- INSTRUCTIONS FOR THE TASK
In the records below, find the line with "The height and width of the screenshot is (784, 1547)."; retype that line and all the following lines through the end, exactly, and add nothing.
_ _ _ _ _ _ _
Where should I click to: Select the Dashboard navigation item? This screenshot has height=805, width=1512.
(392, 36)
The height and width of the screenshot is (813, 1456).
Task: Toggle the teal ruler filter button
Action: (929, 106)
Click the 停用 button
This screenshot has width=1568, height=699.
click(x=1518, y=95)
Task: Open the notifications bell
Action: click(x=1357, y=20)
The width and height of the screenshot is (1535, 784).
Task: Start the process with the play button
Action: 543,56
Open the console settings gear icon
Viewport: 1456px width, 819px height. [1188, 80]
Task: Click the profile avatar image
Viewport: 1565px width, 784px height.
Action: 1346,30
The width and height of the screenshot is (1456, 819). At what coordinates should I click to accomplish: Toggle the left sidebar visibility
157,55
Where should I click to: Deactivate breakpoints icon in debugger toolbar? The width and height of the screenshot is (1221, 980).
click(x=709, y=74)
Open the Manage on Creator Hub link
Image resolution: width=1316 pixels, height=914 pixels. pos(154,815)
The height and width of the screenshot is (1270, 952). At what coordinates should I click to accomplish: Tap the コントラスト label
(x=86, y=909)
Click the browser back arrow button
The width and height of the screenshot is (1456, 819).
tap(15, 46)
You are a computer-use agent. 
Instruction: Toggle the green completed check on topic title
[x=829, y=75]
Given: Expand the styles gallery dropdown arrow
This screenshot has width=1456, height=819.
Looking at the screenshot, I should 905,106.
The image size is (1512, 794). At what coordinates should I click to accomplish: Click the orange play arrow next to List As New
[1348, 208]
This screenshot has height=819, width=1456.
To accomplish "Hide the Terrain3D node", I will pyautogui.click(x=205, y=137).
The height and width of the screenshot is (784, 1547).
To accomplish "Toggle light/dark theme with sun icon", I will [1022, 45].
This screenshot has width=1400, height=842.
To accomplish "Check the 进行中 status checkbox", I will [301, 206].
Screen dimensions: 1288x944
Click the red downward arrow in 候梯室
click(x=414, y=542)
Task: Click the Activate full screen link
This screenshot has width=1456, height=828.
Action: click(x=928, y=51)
_ _ _ _ _ _ _
- EXERCISE RESULT
The height and width of the screenshot is (784, 1547).
To accomplish "Toggle light/dark theme with sun icon", I will [1022, 45].
This screenshot has width=1400, height=842.
To accomplish "Check the 进行中 status checkbox", I will [301, 206].
Screen dimensions: 1288x944
Click the red downward arrow in 候梯室
click(x=414, y=542)
Task: Click the Activate full screen link
This screenshot has width=1456, height=828.
Action: click(x=928, y=51)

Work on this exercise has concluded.